| Set exercise |
Rewrite all of the material below, substituting "screen-control agent" for each occurrence of "GUI agent" and keeping everything else the same.

════

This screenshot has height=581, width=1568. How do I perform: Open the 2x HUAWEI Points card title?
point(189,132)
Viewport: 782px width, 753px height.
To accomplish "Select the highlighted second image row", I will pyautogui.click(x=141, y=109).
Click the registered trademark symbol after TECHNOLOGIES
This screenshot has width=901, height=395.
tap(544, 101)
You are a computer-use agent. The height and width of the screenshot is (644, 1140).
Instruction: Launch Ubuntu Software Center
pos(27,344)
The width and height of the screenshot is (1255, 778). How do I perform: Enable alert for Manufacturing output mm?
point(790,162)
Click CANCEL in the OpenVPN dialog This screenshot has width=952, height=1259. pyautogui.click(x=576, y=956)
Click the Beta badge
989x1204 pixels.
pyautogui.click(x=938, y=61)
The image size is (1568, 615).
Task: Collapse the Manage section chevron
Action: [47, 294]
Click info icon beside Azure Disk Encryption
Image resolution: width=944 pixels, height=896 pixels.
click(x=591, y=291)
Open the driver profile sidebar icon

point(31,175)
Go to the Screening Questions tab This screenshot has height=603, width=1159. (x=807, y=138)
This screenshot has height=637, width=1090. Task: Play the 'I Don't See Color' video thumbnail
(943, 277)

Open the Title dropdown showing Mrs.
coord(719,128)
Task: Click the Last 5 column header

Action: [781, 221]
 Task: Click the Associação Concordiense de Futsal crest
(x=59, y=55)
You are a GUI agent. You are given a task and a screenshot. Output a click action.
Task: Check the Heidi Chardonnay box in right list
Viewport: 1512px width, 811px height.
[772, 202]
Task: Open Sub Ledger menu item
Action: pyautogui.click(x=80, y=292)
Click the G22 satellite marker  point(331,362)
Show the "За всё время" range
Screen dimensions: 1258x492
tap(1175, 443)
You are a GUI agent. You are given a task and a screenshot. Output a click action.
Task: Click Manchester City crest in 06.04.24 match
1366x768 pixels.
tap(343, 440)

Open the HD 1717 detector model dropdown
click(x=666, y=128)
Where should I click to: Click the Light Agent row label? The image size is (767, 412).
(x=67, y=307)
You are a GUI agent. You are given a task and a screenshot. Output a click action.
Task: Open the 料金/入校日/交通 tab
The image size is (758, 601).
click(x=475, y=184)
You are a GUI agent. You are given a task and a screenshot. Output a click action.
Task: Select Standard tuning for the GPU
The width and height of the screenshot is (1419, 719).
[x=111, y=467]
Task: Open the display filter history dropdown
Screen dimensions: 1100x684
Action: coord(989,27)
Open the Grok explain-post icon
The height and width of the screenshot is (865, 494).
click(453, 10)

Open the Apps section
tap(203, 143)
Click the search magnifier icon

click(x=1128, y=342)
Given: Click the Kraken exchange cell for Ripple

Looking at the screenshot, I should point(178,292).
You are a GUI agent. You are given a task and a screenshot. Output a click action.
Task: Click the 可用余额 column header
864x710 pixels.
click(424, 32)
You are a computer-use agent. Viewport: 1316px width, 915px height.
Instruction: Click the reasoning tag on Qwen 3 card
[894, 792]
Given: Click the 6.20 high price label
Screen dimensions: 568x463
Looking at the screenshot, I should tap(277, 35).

════

| The reply |
This screenshot has height=581, width=1568. How do I perform: Open the 2x HUAWEI Points card title?
point(189,132)
Viewport: 782px width, 753px height.
To accomplish "Select the highlighted second image row", I will pyautogui.click(x=141, y=109).
Click the registered trademark symbol after TECHNOLOGIES
This screenshot has width=901, height=395.
tap(544, 101)
You are a computer-use agent. The height and width of the screenshot is (644, 1140).
Instruction: Launch Ubuntu Software Center
pos(27,344)
The width and height of the screenshot is (1255, 778). How do I perform: Enable alert for Manufacturing output mm?
point(790,162)
Click CANCEL in the OpenVPN dialog This screenshot has width=952, height=1259. pyautogui.click(x=576, y=956)
Click the Beta badge
989x1204 pixels.
pyautogui.click(x=938, y=61)
The image size is (1568, 615).
Task: Collapse the Manage section chevron
Action: [47, 294]
Click info icon beside Azure Disk Encryption
Image resolution: width=944 pixels, height=896 pixels.
click(x=591, y=291)
Open the driver profile sidebar icon

point(31,175)
Go to the Screening Questions tab This screenshot has height=603, width=1159. (x=807, y=138)
This screenshot has height=637, width=1090. Task: Play the 'I Don't See Color' video thumbnail
(943, 277)

Open the Title dropdown showing Mrs.
coord(719,128)
Task: Click the Last 5 column header

Action: [781, 221]
 Task: Click the Associação Concordiense de Futsal crest
(x=59, y=55)
You are a screen-control agent. You are given a task and a screenshot. Output a click action.
Task: Check the Heidi Chardonnay box in right list
Viewport: 1512px width, 811px height.
[772, 202]
Task: Open Sub Ledger menu item
Action: pyautogui.click(x=80, y=292)
Click the G22 satellite marker  point(331,362)
Show the "За всё время" range
Screen dimensions: 1258x492
tap(1175, 443)
You are a screen-control agent. You are given a task and a screenshot. Output a click action.
Task: Click Manchester City crest in 06.04.24 match
1366x768 pixels.
tap(343, 440)

Open the HD 1717 detector model dropdown
click(x=666, y=128)
Where should I click to: Click the Light Agent row label? The image size is (767, 412).
(x=67, y=307)
You are a screen-control agent. You are given a task and a screenshot. Output a click action.
Task: Open the 料金/入校日/交通 tab
The image size is (758, 601).
click(x=475, y=184)
You are a screen-control agent. You are given a task and a screenshot. Output a click action.
Task: Select Standard tuning for the GPU
The width and height of the screenshot is (1419, 719).
[x=111, y=467]
Task: Open the display filter history dropdown
Screen dimensions: 1100x684
Action: coord(989,27)
Open the Grok explain-post icon
The height and width of the screenshot is (865, 494).
click(453, 10)

Open the Apps section
tap(203, 143)
Click the search magnifier icon

click(x=1128, y=342)
Given: Click the Kraken exchange cell for Ripple

Looking at the screenshot, I should point(178,292).
You are a screen-control agent. You are given a task and a screenshot. Output a click action.
Task: Click the 可用余额 column header
864x710 pixels.
click(424, 32)
You are a computer-use agent. Viewport: 1316px width, 915px height.
Instruction: Click the reasoning tag on Qwen 3 card
[894, 792]
Given: Click the 6.20 high price label
Screen dimensions: 568x463
Looking at the screenshot, I should tap(277, 35).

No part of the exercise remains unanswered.